**AIM OF THE TASK**
Only one stretch of the data is wanted: the line containing "The height and width of the screenshot is (848, 1265).", the line containing "You are a computer-use agent. Image", and every line between them, copied exactly.
_ _ _
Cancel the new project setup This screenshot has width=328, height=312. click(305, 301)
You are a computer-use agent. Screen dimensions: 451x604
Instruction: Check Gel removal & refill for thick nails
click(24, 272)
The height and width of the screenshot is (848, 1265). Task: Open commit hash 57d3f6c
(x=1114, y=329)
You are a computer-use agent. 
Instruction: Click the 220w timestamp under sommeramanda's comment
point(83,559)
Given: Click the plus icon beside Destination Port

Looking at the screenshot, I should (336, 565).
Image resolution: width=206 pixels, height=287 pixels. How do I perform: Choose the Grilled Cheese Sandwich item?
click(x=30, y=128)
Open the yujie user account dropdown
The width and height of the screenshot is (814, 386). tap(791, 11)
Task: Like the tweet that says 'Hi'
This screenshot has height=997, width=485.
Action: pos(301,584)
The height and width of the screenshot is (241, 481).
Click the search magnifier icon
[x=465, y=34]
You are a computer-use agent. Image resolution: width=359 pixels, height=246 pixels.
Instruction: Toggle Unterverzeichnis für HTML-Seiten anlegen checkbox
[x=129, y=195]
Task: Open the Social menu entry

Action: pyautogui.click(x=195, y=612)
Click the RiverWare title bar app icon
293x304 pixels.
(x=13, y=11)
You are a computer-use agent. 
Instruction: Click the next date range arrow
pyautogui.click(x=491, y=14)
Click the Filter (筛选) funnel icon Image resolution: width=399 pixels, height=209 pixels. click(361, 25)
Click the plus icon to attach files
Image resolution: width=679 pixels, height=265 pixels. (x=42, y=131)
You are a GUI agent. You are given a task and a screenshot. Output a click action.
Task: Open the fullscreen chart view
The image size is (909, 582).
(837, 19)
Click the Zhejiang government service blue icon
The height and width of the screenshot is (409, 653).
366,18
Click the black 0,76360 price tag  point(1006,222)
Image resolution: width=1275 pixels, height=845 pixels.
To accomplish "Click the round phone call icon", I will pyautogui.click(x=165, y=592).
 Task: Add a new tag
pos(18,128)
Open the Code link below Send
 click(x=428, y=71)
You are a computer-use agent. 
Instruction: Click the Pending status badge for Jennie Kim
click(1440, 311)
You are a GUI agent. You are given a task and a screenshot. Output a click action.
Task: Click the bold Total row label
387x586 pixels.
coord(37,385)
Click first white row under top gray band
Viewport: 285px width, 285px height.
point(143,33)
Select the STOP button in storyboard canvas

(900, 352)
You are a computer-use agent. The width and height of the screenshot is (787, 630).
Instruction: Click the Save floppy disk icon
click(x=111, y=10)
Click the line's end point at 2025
_ _ _
**ANSWER FOR THE TASK**
The height and width of the screenshot is (848, 1265). Task: Open commit hash 57d3f6c
(x=1114, y=329)
You are a computer-use agent. 
Instruction: Click the 220w timestamp under sommeramanda's comment
point(83,559)
Given: Click the plus icon beside Destination Port

Looking at the screenshot, I should (336, 565).
Image resolution: width=206 pixels, height=287 pixels. How do I perform: Choose the Grilled Cheese Sandwich item?
click(x=30, y=128)
Open the yujie user account dropdown
The width and height of the screenshot is (814, 386). tap(791, 11)
Task: Like the tweet that says 'Hi'
This screenshot has height=997, width=485.
Action: pos(301,584)
The height and width of the screenshot is (241, 481).
Click the search magnifier icon
[x=465, y=34]
You are a computer-use agent. Image resolution: width=359 pixels, height=246 pixels.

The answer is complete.